Hay personas que leen por leer, por gastar el tiempo, medio desconcentrados, porque mientras intentan leer van digiriendo cientos de problemas más acuciantes en su mente.
Leer por leer, por gusto, yo también lo hago, es decir, por gusto y porque curioseo y busco confluencias y diferencias de pensamiento, busco datos, imágenes poéticas, ventanas históricas, combates personales contra contextos difíciles que quedaron transcritos para la memoria colectiva. Leo de todo, desde la basura más vil (habitualmente periódicos derechistas) hasta obras consideradas consensuadamente como inmortales.
Leo para buscar sentidos, para prepararme para una guerra que no estoy seguro si alcanzaré a dar, pero es una actividad hacia afuera, como casi todo en mi vida, lo propio, mi unicidad, el sólo para mí, carece de sentido, tal como contemplar bellos paisajes. Todo lo grandioso de la vida no tiene importancia si no es compartido, y en este sentido me parezco al replicante de Blade Runner.
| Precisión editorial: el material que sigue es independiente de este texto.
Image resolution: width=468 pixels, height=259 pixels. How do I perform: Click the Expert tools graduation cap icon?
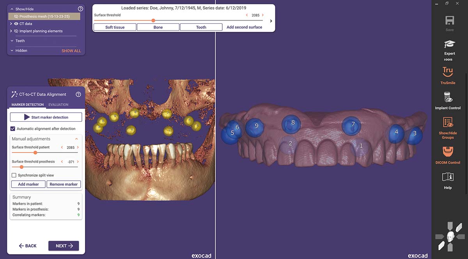(449, 44)
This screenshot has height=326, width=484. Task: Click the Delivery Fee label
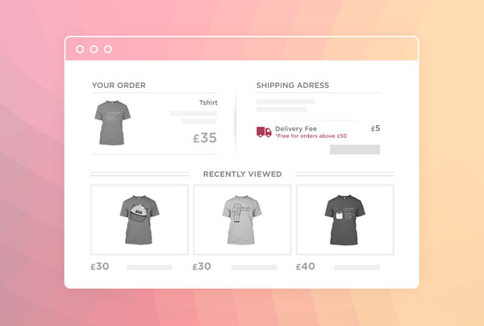pyautogui.click(x=296, y=129)
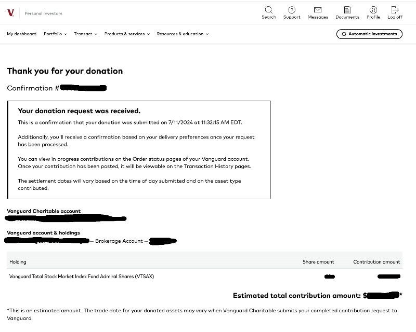Click the redacted confirmation number

pos(83,88)
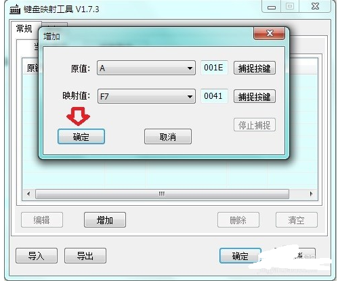Open the 原值 key dropdown showing A
This screenshot has width=338, height=281.
146,68
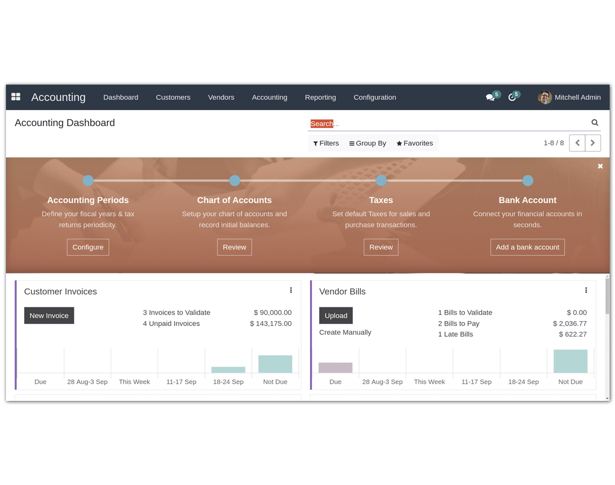Viewport: 615px width, 485px height.
Task: Open the Reporting menu
Action: 320,98
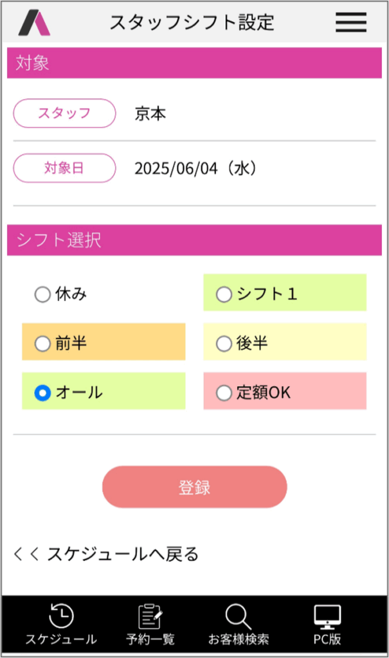Click the app logo icon

tap(34, 22)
Me duele que todo lo vivido, lo percibido, el sorprendimiento y la creación personal, aquello que antes de mí no existía, ese reentendimiento poético de un universo eterno y complejo, muera como una noche sin luna cuando cierre mis ojos.
Sucede que inventar narraciones, juntar palabras, ajustar mekanos narrativos, es un oficio muy solitario, y que se necesita ese recreo de muchedumbre, aunque sea sólo para pegarle tablonazos en el culo a los quiltros fascistas y esperar a que vengan por tí.